Avanan researchers claim that Office 365's phishing filters incorrectly translate Punycode characters found in a link's URL as standard ASCII characters.
Avanan researchers claim that Office 365's phishing filters incorrectly translate Punycode characters found in a link's URL as standard ASCII characters.

It may be called Punycode, but it's reportedly a big headache for Microsoft and its Office 365 anti-phishing filters.

According to a research report last week from cloud security company Avanan, hackers are using Punycode, a technique for encoding domain names with Unicode characters, to bypass anti-phishing protections in Office 365 productivity software. Microsoft, for its part, denied the claims in a statement provided to SC Media.
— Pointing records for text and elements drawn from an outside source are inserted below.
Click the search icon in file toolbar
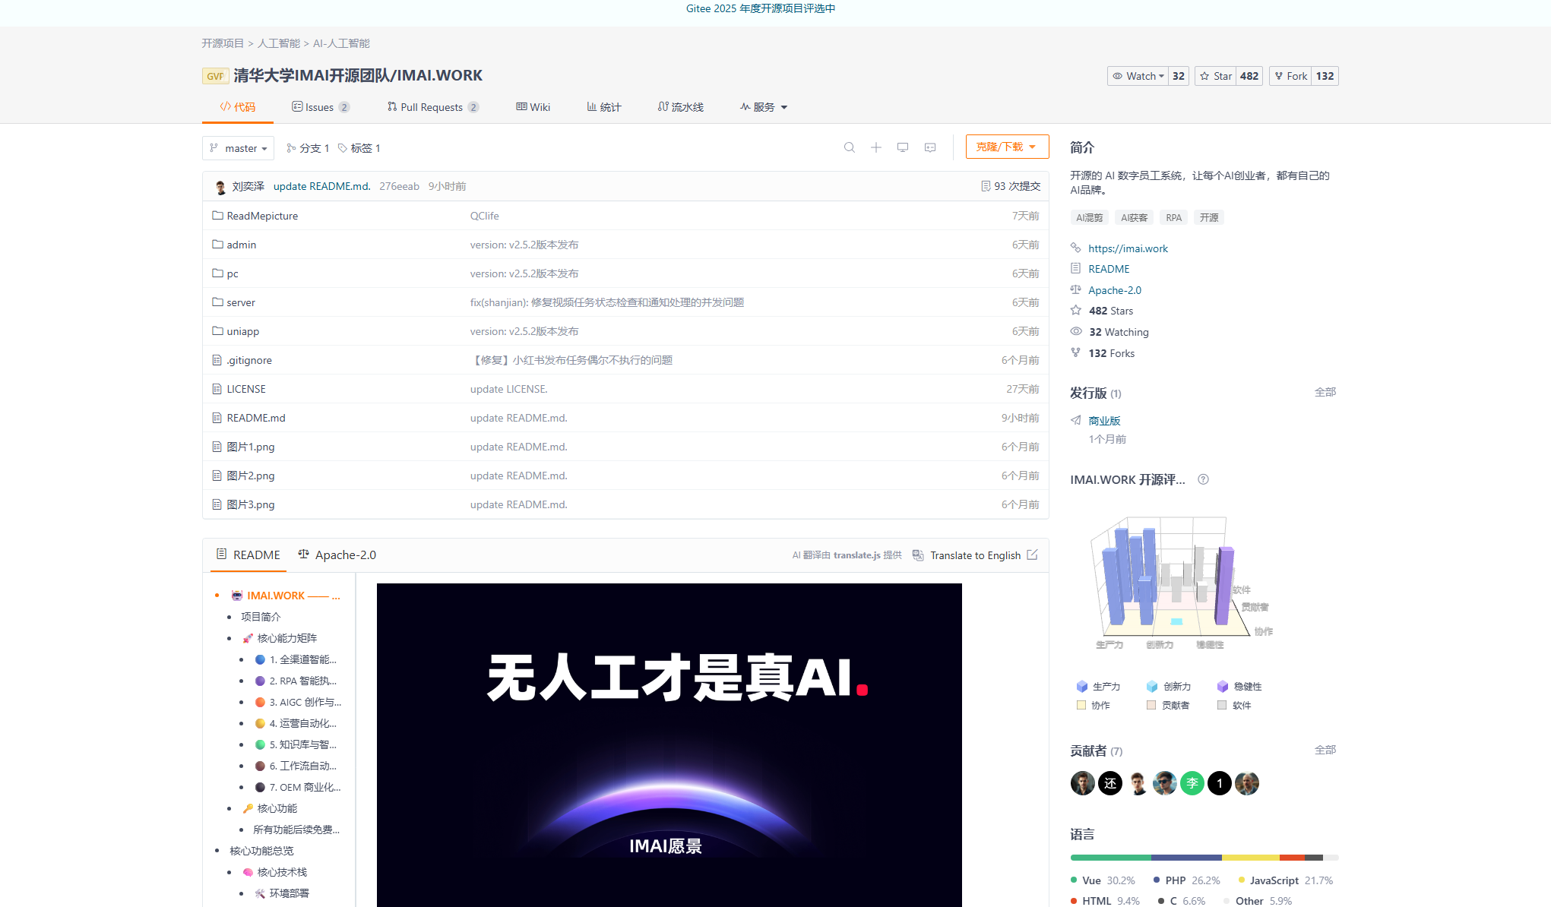Image resolution: width=1551 pixels, height=907 pixels. coord(849,147)
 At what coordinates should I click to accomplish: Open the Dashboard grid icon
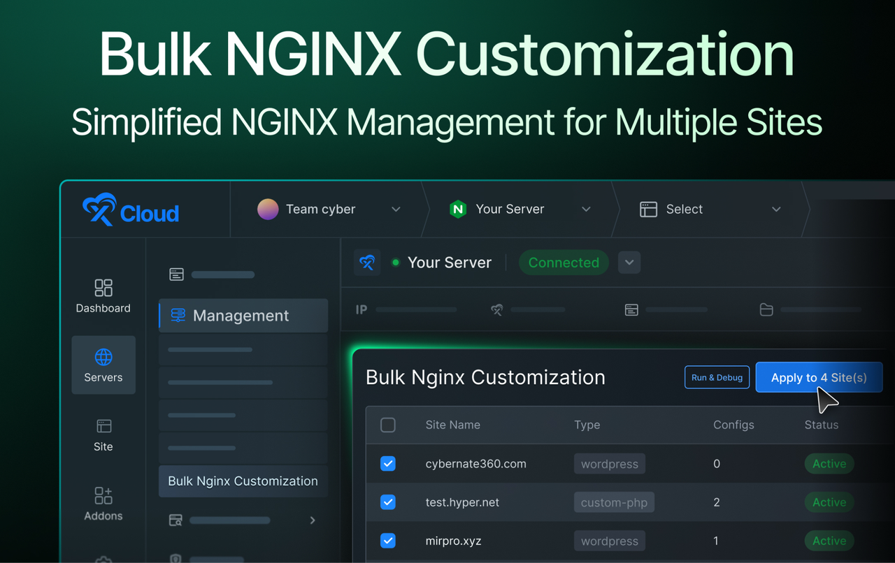(x=103, y=288)
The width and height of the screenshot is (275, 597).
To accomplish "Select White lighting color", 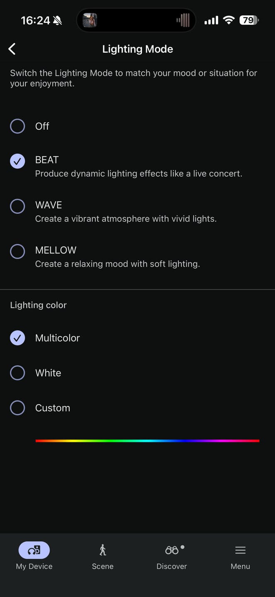I will click(x=17, y=373).
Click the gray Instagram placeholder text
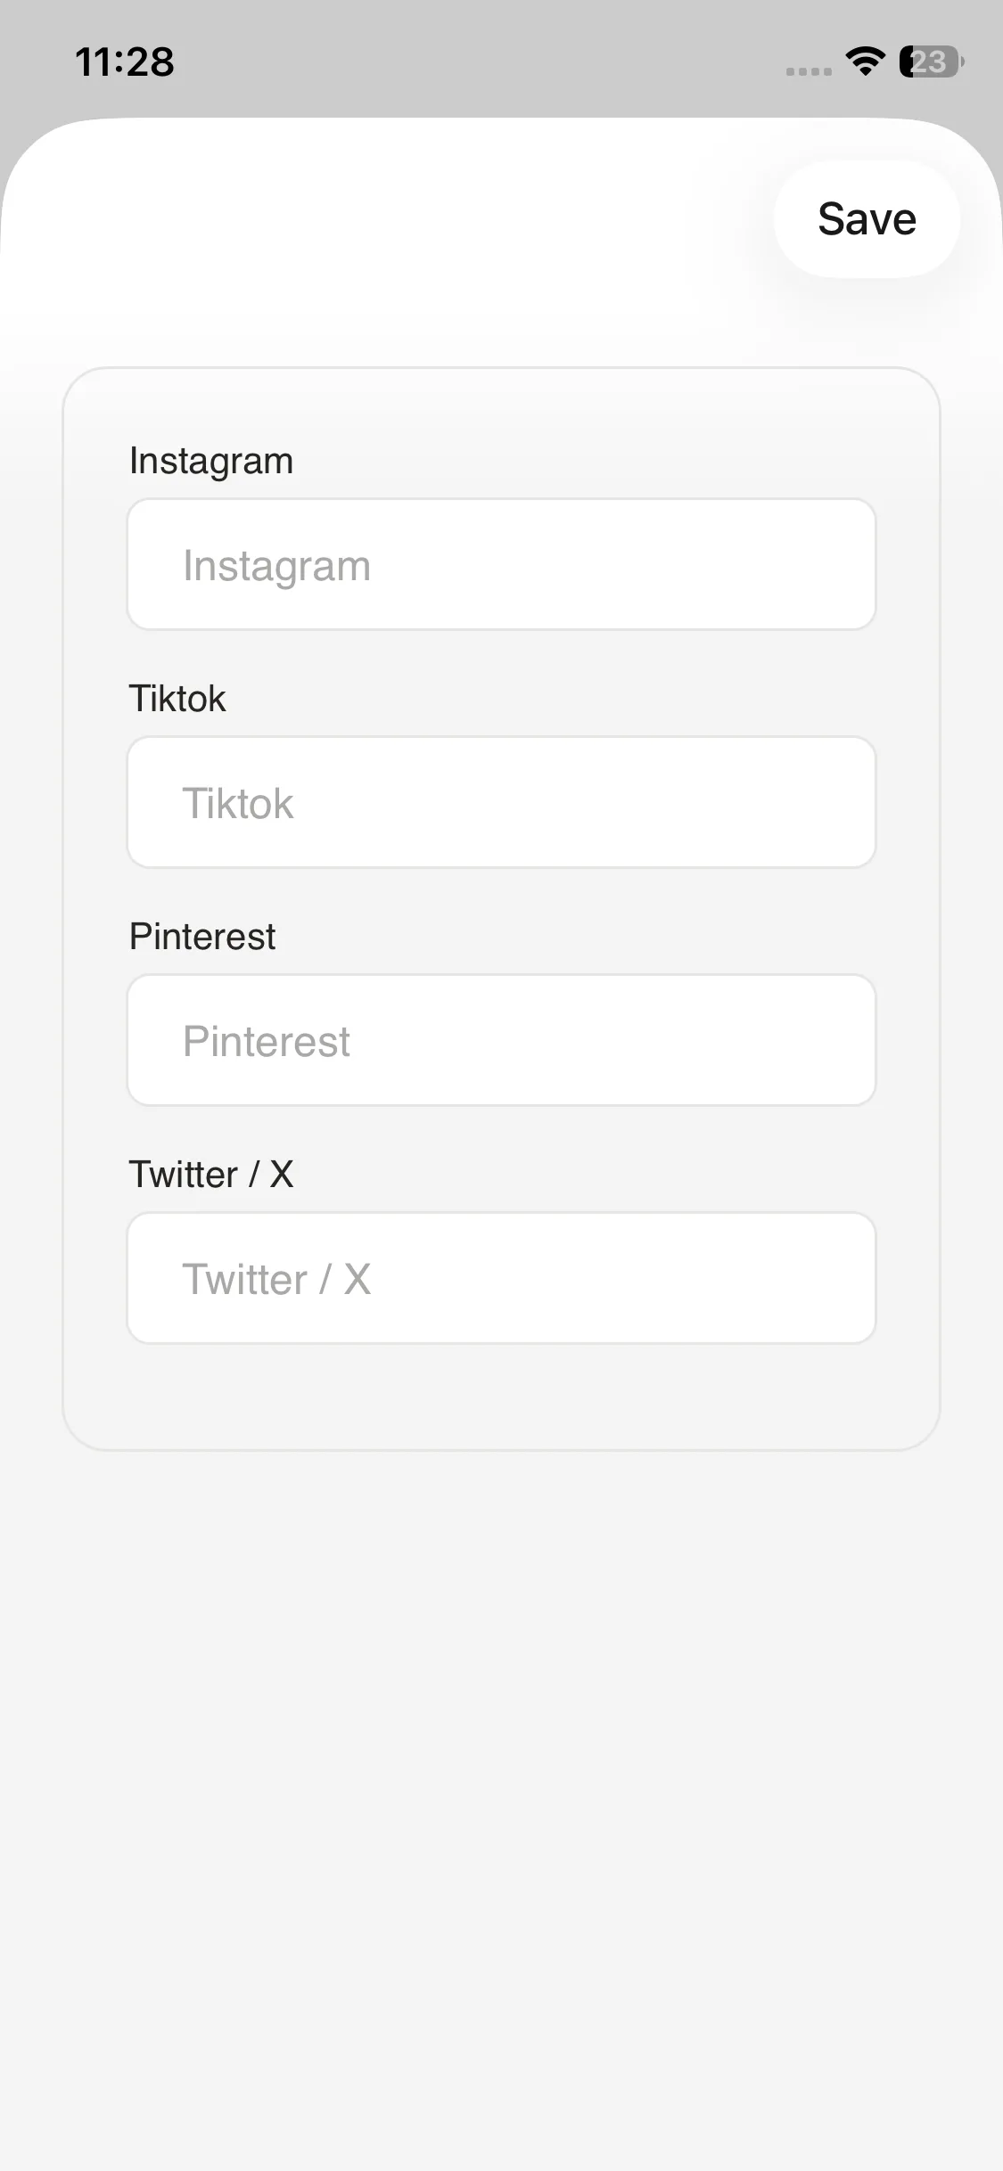This screenshot has height=2171, width=1003. pyautogui.click(x=276, y=566)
Used with the Domain Name System to support non-ASCII characters within a web URL (including many foreign letters and symbols like the umlaut and cedilla), Punycode confuses Office 365's filters when it is embedded into the URLs of malicious links, Avanan asserts. Aware of this apparent flaw, hackers are conducting phishing attacks that trick recipients into clicking on links spiked with Punycode. These links lead victims to a fake log-in page where they are prompted to enter their Office 365 credentials – essentially giving them away to the cybercriminals behind the operation, the research report continues.

The technique works, Avanan explains, because Office 365's anti-phishing and URL-reputation security layers interpret Punycode characters within a link's URL as regular ASCII characters (e.g. an ordinary “u” instead of an umlaut). Consequently, when users click on a Punycode-spiked link, Office 365's anti-phishing mechanisms test the wrong IP address for malicious activity. Meanwhile, web browsers correctly identify the characters as Punycode and direct users to the true URL and associated IP address.

Knowing this, hackers can set up two websites with URLs that on the surface look exactly the same – except one of them uses Punycode in place of certain ASCII characters. “Microsoft tests the first site for malicious intent and finds a boring website. [But] the user clicks on the link and goes to a different site, which hosts a fake Microsoft login page,” explained Michael Landewe, cofounder and VP of business development at Avanan, in an email interview with SC Media.

Avanan researchers assume the cause of the filtering problem is likely “a glitch in a common URL library” due to “the need for some backward compatibility.” Other application providers also likely use this library, but so far Microsoft 365 is the only one Avanan has observed being targeted by the scam, which was discovered on Dec. 9.

The report cited an example of a recent Punycode phishing attack in which cybercriminals sent out emails that appeared to come from FedEx, alerting recipients that an important package was waiting for them, along with a link to track it. Individuals who clicked on this link were led to a fake Office 365 log-in page that required them to enter their credentials to continue.

Through a company spokesperson, Microsoft disputed the veracity of the report to SC Media. “Contrary to Avanan's claims, the anti-phishing filters found in Office 365 are not fooled by this attack,” the spokesperson said in an emailed statement. “Office 365 can and does mark this type of attack as spam. We encourage users to check the authenticity of the links prior to clicking them, [and to] avoid opening links in emails from senders they don't recognize or visiting unsecure sites.”